Caso Ruby, il procuratore Bruti Liberati: “Berlusconi non è indagato”

Pubblicato il 4 Novembre 2010 - 21:44| Aggiornato il 5 Novembre 2010 OLTRE 6 MESI FA

Il lavoro degli inquirenti prosegue nel riserbo, ma ”per ragioni istituzionali, però, continuo a dire che Berlusconi non è iscritto nel registro degli indagati”. Con queste parole il procuratore della Repubblica di Milano, Edmondo Bruti Liberati, che ieri aveva sottolineato che ”noi perseguiamo reati e non ci interessiamo della vita privata delle persone”, ha ribadito oggi che quello del premier non è tra i nomi iscritti nell’inchiesta per favoreggiamento delle prostituzione con al centro la giovane marocchina Ruby.

”Tutto quello che è iscritto nel registro degli indagati non può essere comunicato”, ha aggiunto il capo della Procura, facendo poi riferimento a ”ragioni istituzionali” che lo spingono a dover precisare, come aveva già fatto nei giorni scorsi, che Berlusconi non è indagato.

Nel frattempo, si è aperto un ‘giallo’ su alcune misteriose effrazioni negli uffici dei gip, compreso quello del giudice che ha disposto le intercettazioni nell’ambito dell’inchiesta. Qualcuno è entrato di nascosto nell’ufficio del gip Cristina Di Censo, lo scorso agosto, e poi due giorni dopo è stata forzata la porta e scassinato un armadietto nelle stanze del presidente dei gip Gabriella Manfrin.

Non è stato portato via alcunché, anche perché gli atti dell’indagine erano già sottoposti da tempo a misure particolari di sicurezza, e fonti giudiziarie parlano di ”effrazioni grossolane”. La Procura sta comunque indagando sugli episodi, anche se si ritiene al momento che non ci siano ”collegamenti” con l’inchiesta sul caso Ruby e i magistrati spiegano che ”non c’e’ alcuna preoccupazione”. La vigilanza sui fascicoli è stata ad ogni modo rafforzata.
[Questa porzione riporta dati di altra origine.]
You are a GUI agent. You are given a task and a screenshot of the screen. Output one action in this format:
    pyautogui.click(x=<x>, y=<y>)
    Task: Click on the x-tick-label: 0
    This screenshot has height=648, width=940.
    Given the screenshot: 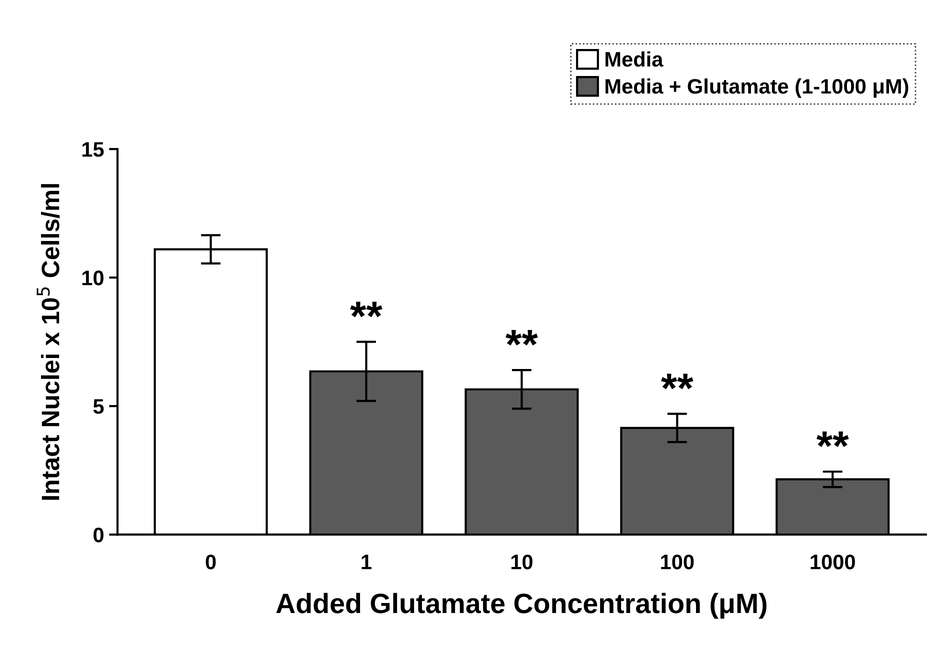 What is the action you would take?
    pyautogui.click(x=211, y=562)
    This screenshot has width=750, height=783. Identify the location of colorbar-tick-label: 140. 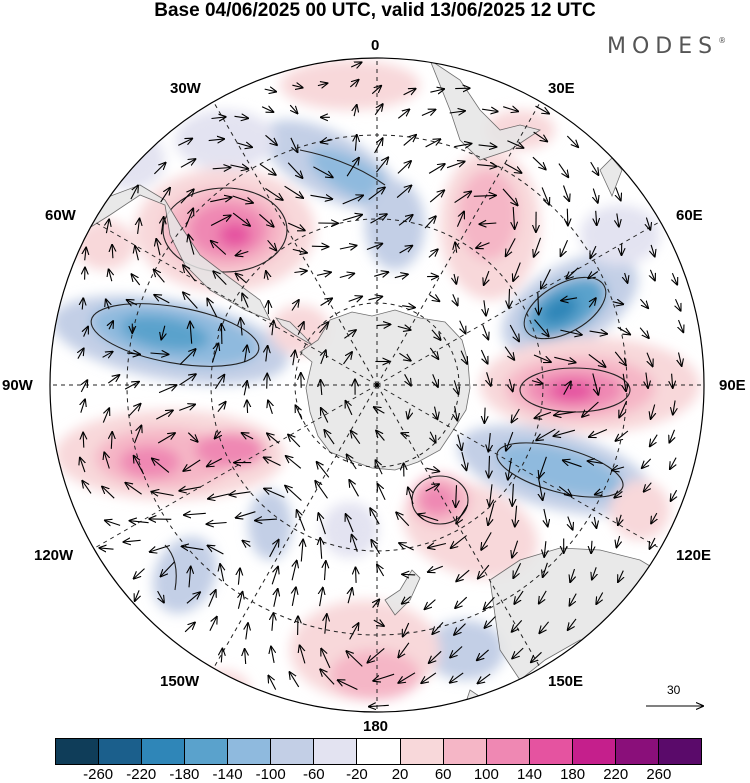
(529, 774). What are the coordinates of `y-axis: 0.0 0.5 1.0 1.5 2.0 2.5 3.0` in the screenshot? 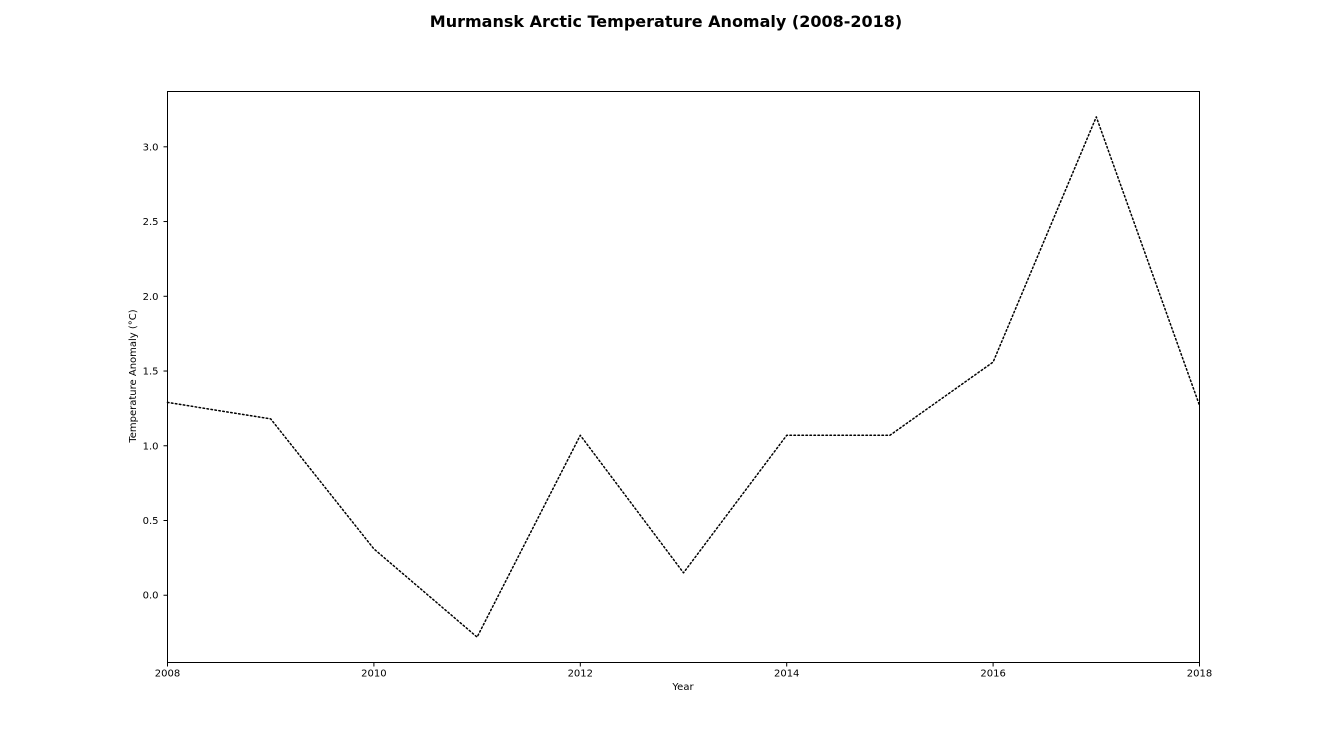 It's located at (156, 372).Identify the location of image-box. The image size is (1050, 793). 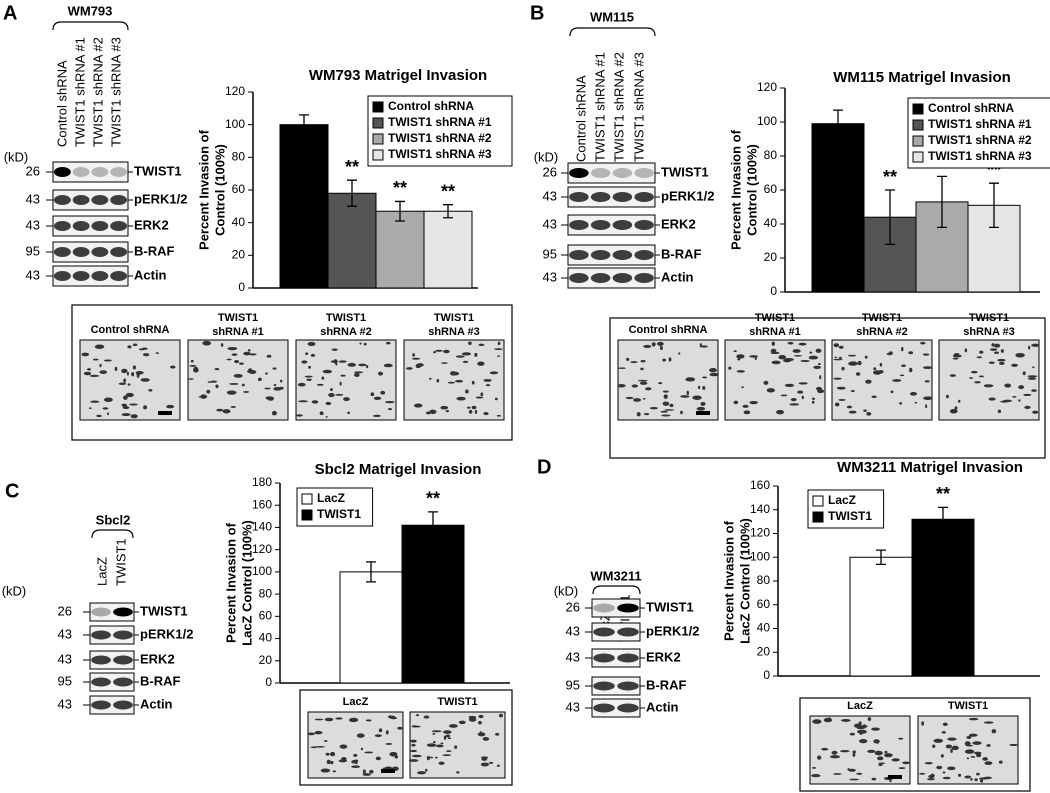
(828, 388).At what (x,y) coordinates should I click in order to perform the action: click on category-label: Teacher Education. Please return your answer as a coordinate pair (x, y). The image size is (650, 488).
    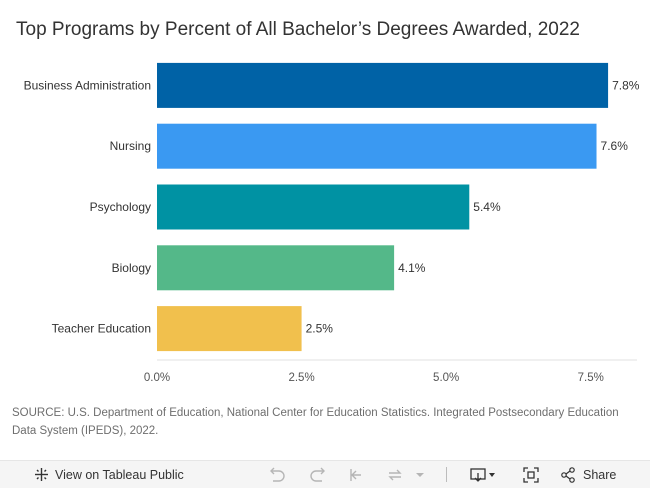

Intanto, i pm oggi si sono concentrati soprattutto sulla rilettura degli atti, tra cui le numerose intercettazioni, di un’inchiesta che ha tre aspetti da chiarire: la parte del favoreggiamento della prostituzione; le telefonate di Silvio Berlusconi e del suo caposcorta ai funzionari di polizia; il ruolo della consigliera regionale Nicole Minetti a cui era stata affidata la giovane, che invece finì a vivere a casa di una sua amica brasiliana.
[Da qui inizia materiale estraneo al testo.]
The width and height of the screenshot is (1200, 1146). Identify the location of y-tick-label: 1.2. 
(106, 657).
A ciò si aggiunge il fascicolo arrivato l’altro ieri da Palermo nato dalle dichiarazioni di Perla Genovesi, agli arresti domiciliari in un’inchiesta per traffico di droga, e della escort Nadia Macrì che ha messo a verbale il racconto di presunti festini a luci rosse nelle residenze del premier.

Il caso Ruby e il caso Macrì, ha precisato Bruti Liberati, al momento restano ”disgiunti”, ma affidati allo stesso pm Antonio Sangermano che ha passato parte della giornata a leggere i verbali della escort che tirano in ballo Emilio Fede e Lele Mora, già indagati per favoreggiamento della prostituzione nell’indagine nata anche dai racconti della marocchina. Un’inchiesta quest’ultima dove al vaglio non ci sono ”né video, né foto”, come ha affermato Bruti Liberati.

Oggi la Macrì avrebbe dovuto dare la sua versione in una conferenza stampa. Incontro che è stato annullato perché, come hanno spiegato i suoi legali, alla donna ”è stato imposto, dall’autorità giudiziaria dalla quale è stata chiamata, il divieto di divulgare i fatti e le circostanze oggetto dell’indagine ed in merito ai quali è stata sentita”.

La Procura di Milano, però, ha spiegato di non averla mai chiamata. ”I veti preventivi alle conferenze stampa sono a noi sconosciuti – ha detto il procuratore -. Per noi esistono solo gli interrogatori e in caso la secretazione dei verbali”. Gli accertamenti degli inquirenti milanesi su quanto raccontato dalla Macrì sono appena agli inizi. Non c’è, ha concluso Bruti Liberati, ”nessun fascicolo sul San Raffaele. Il fascicolo di Palermo è arrivato l’altro ieri e il pm lo sta esaminando”.

Il riferimento era ad articoli comparsi su alcuni quotidiani che riportavano alcuni passaggi degli interrogatori resi da Perla Genovesi ai magistrati palermitani. La donna ha parlato infatti di finanziamenti sospetti all’ospedale San Raffaele, quando il presidente della Commissione del Senato per i diritti umani era il senatore del Pdl, Enrico Pianetta.